Afternoon Tea in Honour of World Arthritis Day
Former Premier, Mr Campbell Newman and Mrs Lisa Newman; Arthritis Queensland Chair, Dr Helen Benham; Chief Executive Officer, Ms Emma Thompson; distinguished guests; ladies and gentlemen.
I at once acknowledge the traditional owners of these lands and extend respectful greetings to Elders and emerging leaders.
Kaye and I are delighted to welcome you all to Government House.
This afternoon we gather to honour the work done by Arthritis Queensland, and to mark World Arthritis Day.
Of course, World Arthritis Day actually falls in October. But the experiences of this past year have instilled in us all a new kind of agility. Our usual schedules have been thrown off-course and we have become adept at accommodating change. And so, we must take these moments to celebrate when we can.
Arthritis is an umbrella term covering a great many conditions affecting joints.
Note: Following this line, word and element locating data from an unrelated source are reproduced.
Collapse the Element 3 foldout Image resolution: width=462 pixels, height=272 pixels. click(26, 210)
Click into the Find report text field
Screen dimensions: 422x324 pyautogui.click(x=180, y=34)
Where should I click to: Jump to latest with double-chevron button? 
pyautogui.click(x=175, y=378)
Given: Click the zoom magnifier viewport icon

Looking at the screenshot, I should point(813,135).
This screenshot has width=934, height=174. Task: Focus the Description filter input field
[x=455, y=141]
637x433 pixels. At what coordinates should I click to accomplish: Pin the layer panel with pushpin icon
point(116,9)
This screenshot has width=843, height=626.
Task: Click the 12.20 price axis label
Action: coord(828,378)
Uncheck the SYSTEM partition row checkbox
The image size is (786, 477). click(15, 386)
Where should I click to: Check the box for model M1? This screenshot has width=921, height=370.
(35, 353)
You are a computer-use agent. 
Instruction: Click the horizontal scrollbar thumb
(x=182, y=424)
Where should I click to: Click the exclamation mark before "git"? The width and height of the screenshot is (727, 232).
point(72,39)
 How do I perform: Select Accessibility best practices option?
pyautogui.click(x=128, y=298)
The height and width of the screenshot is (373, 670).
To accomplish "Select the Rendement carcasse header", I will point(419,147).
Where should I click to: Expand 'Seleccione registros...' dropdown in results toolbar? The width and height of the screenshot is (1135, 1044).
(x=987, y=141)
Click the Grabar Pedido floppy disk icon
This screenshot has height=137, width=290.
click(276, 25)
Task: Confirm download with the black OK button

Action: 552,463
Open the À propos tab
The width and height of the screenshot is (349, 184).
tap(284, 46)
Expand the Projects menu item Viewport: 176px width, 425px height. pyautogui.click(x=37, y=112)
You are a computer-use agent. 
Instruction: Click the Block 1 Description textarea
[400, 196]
For those living with arthritis, diagnosis and treatment can be a long process, and one that, like with many illnesses, is daunting.
And while there is sadly no silver bullet cure, many of these conditions are becoming more manageable, thanks to the advocacy, support and care of remarkable organisations like Arthritis Queensland.
It is with gratitude and appreciation that we recognise the many donors, some of whom are here today, without whose support, this organisation simply could not exist.
I was particularly delighted to learn of the success of the organisation’s inaugural ‘Big Give 4 Arthritis’ giving day in October last year.
That there were some extraordinary individual contributions to that cause, speaks of the enormous respect in the wider community for Arthritis Queensland.
That stellar reputation is thanks in no small part to the many researchers, physicians and scientists who have dedicated their careers to curing this illness.
This afternoon I particularly mention Professor Ranjeny (pron. Ran-jen-knee) Thomas, whom I was honoured to appoint as a Member of the Order of Australia in September last year for her service to medical education and research, and to rheumatology.
I am sure that the work of scientists such as Professor Thomas and all those associated with Arthritis Queensland will be instrumental in years to come as we expand our understanding of arthritis and, hopefully, one day talk of it in past tense.
Until that time, we must keep our support and hope with Arthritis Queensland, the work, reach and benefits of which I am so proud as Patron and Governor to recognise. Thank you.